Owning and Operating

Loews' track record as a solid owner and operator has allowed it to even flourish during the pandemic. In October 2021, Loews Hotels & Co broke ground on the $550-million Loews Arlington Hotel and Convention Center, which was financed by a $300 million loan from MetLife Investment Management. 

"We were one of the very few companies in the world that was able to get a very large construction loan for a convention center project in the middle of the pandemic," Tisch said, offering that a downturn is still likely to come but that it won't be as pronounced as earlier ones, including the tech burst, global financial crisis and COVID.

Alex Tisch
Alex Tisch (Loews Hotels & Co)

New development, rather than acquisitions, is likely the mode of expansion for Loews going forward, Tisch said, alluding also to the current dearth of new shovel-ready projects as a result of the tightened credit markets. "This is how we set ourselves up for the long-term future," he said, "understanding that we can be acquisitive if the right product comes up for sale either through, for instance, a distress cycle."

Loews' owner/operator approach is also not going anywhere. Though the company has flirted, Tisch said, with the idea of moving to an asset-light model, ultimately it's a strategy that behooves those with scale, the likes of Marriott, Hilton, IHG, Hyatt and others. "Their distribution is so vast relative to ours that in order to be able to give us, an owner, the same value proposition, we'd have to grow the portfolio exponentially," he said.

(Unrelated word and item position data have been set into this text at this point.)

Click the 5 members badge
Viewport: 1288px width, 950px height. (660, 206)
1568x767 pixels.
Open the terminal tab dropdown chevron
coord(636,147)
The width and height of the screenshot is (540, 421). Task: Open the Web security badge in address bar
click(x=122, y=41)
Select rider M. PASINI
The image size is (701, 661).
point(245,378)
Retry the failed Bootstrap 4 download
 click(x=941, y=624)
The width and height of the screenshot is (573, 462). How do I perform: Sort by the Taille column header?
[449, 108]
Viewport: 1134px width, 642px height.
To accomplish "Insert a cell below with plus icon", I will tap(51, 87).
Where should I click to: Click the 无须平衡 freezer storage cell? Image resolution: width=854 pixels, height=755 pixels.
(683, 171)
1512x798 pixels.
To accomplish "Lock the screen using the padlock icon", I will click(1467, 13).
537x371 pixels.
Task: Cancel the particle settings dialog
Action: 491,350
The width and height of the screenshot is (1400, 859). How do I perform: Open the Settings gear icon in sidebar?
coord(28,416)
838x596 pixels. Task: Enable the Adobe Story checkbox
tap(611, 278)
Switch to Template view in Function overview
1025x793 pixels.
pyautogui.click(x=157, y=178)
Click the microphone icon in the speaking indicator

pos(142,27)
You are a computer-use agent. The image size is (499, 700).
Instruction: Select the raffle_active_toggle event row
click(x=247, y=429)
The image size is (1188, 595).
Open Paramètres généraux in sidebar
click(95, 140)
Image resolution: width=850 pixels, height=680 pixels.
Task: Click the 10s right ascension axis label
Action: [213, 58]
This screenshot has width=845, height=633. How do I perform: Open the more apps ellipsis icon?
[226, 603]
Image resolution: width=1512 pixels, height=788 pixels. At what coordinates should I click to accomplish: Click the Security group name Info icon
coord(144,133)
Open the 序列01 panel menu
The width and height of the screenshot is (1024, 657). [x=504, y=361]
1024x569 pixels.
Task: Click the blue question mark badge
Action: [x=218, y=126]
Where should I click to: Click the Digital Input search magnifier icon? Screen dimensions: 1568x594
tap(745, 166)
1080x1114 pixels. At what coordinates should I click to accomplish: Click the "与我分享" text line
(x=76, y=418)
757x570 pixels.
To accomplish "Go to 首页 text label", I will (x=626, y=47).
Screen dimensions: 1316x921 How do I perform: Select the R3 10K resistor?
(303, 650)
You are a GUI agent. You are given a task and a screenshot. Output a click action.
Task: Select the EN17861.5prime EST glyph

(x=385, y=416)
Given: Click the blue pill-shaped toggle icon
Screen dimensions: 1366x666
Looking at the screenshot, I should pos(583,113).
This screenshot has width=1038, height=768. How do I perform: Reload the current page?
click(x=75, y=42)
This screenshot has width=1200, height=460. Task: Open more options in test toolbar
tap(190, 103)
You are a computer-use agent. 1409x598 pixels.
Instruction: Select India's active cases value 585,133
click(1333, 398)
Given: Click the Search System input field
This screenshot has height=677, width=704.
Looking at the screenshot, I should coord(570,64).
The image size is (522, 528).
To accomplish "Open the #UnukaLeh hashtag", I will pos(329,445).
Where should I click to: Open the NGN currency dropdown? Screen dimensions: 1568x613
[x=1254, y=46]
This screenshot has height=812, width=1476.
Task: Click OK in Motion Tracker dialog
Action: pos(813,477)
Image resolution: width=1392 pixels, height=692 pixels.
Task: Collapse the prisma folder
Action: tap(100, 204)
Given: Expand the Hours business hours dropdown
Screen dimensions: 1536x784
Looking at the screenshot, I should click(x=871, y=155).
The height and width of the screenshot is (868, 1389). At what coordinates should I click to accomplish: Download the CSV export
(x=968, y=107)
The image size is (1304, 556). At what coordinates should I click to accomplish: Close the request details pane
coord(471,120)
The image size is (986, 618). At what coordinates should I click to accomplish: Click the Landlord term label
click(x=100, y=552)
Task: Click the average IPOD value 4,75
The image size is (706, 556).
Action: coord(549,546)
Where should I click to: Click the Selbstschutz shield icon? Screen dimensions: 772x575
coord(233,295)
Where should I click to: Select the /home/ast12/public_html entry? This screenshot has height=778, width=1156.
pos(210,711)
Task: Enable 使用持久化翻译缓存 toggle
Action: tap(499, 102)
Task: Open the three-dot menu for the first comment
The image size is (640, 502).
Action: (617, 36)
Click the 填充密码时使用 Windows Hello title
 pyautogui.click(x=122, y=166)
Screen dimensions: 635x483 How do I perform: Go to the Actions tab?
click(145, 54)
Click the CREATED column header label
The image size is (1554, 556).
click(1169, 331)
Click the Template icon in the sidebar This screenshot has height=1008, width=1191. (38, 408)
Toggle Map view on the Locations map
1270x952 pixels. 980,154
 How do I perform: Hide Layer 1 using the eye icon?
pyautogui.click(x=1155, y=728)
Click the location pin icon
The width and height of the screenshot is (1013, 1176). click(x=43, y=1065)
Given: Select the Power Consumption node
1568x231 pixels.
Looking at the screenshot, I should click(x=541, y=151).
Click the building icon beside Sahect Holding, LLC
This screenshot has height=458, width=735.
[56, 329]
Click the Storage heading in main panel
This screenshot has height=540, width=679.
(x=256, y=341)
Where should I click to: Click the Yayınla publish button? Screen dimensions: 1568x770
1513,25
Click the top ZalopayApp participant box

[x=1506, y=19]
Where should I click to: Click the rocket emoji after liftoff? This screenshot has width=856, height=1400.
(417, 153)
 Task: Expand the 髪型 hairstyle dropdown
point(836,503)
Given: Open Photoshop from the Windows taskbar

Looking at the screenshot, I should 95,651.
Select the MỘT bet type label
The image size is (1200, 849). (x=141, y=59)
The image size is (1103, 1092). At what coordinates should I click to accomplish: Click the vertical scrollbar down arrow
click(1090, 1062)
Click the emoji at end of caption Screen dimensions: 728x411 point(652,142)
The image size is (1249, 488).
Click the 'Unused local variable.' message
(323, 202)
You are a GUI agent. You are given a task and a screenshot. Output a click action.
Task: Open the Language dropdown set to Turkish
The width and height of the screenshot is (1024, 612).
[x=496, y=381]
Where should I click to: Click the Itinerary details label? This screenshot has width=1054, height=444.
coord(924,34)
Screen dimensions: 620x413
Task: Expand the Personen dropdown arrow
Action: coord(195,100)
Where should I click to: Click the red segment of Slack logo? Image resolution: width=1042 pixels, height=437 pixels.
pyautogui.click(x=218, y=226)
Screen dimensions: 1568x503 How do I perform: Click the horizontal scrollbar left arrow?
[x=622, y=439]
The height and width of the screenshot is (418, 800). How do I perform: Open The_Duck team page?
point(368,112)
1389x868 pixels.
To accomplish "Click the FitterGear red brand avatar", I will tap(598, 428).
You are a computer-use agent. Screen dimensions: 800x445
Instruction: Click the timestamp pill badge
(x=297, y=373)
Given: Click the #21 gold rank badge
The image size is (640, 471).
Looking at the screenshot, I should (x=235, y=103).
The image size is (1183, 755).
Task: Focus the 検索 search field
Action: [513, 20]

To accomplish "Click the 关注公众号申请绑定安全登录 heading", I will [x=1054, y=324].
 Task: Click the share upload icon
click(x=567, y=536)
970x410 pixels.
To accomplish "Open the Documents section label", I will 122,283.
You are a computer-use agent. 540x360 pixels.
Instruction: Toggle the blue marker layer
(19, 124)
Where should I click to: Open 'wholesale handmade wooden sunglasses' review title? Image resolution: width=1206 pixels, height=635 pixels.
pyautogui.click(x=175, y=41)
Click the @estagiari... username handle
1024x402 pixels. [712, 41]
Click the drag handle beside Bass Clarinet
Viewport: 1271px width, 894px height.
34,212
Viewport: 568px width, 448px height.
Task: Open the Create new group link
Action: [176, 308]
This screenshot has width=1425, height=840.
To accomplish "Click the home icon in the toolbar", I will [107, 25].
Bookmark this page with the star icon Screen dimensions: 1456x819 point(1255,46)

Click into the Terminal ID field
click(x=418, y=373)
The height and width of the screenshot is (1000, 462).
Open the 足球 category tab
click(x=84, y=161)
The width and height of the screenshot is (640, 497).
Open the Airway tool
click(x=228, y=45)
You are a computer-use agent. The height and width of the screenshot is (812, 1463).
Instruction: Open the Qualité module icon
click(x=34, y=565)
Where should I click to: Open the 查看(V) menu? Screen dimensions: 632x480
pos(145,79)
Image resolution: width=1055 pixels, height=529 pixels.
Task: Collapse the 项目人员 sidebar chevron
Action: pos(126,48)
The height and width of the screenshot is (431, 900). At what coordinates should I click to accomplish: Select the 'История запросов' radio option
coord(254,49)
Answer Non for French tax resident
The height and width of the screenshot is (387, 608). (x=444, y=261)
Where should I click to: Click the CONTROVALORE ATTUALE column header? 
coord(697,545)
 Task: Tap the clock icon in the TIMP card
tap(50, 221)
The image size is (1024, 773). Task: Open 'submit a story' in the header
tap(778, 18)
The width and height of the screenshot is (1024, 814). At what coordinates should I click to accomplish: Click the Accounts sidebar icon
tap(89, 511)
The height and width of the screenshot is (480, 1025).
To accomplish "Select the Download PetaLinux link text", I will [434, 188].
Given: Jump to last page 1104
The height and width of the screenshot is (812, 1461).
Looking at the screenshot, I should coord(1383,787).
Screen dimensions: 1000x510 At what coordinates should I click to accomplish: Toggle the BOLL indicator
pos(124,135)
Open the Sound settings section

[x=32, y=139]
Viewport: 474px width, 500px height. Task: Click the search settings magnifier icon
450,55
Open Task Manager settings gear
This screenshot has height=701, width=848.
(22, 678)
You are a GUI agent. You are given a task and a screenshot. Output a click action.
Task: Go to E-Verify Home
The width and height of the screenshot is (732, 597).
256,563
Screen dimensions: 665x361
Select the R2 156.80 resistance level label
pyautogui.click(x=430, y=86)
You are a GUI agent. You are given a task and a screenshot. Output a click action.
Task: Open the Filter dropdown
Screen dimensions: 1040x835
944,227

Rather, Loews looks to grow with partners and seek out locations with high demand generators. Its projects in St. Louis and Arlington are testament to that, whereby a Loews hotel helps anchor an experiential community. In Arlington, for instance, the new hotel set to open in 2024 will be situated between Globe-Life Field (home of the Texas Rangers) and AT&T Stadium (home of the Dallas Cowboys) and connected to the new Loews Arlington Convention Center, also opening in 2024.

"Being an owner and operator and partnering with demand generation is a better way for us to compete," he said. "And then if you add meeting space to that, it really is our bread and butter."

Tisch and Loews are bullish on the full return of the meetings business, group business and corporate demand. "We are seeing in the data that meeting experiences are already back to where it was in 2019," Tisch said. "We believe that in person meetings have a very big place in the future of how companies meet and our portfolio is aligned with that."

Before being named CEO, Alex Tisch oversaw the additions to the portfolio of Live! by Loews – Arlington, Texas, in 2019; Live! by Loews – St. Louis in 2020; Universal’s Endless Summer Resort in 2020; and Loews Kansas City, Mo., in 2020.

Loews Coral Gables, Fla., is set to open on Nov. 3.

Tisch is a graduate of the University of Pennsylvania and received his MBA from the NYU Stern School of Business. He sits on the Board of Directors of the American Hotel & Lodging Association, The National Medal of Honor Museum, Moda Operandi and the New York City Police Foundation.